►

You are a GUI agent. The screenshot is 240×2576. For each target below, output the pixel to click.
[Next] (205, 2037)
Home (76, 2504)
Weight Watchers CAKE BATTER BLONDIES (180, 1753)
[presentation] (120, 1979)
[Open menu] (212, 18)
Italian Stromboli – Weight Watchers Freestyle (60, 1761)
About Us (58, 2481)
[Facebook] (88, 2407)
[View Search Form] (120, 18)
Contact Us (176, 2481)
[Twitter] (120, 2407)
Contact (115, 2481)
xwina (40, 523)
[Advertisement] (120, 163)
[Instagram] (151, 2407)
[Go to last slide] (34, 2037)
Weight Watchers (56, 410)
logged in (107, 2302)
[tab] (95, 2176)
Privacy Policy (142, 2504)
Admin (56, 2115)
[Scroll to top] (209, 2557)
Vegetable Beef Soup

◄
►

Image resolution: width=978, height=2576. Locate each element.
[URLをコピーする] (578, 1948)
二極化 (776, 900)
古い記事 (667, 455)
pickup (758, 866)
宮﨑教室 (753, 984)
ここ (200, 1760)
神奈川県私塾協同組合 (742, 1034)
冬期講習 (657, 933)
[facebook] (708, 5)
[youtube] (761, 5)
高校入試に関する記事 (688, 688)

◄

Print, from the entries above, the line with "[View Search Form] (120, 18)", the line with "Vegetable Beef Soup" and all lines between them, exactly and with nothing else.

» Answer section
[View Search Form] (120, 18)
Contact Us (176, 2481)
[Twitter] (120, 2407)
Contact (115, 2481)
xwina (40, 523)
[Advertisement] (120, 163)
[Instagram] (151, 2407)
[Go to last slide] (34, 2037)
Weight Watchers (56, 410)
logged in (107, 2302)
[tab] (95, 2176)
Privacy Policy (142, 2504)
Admin (56, 2115)
[Scroll to top] (209, 2557)
Vegetable Beef Soup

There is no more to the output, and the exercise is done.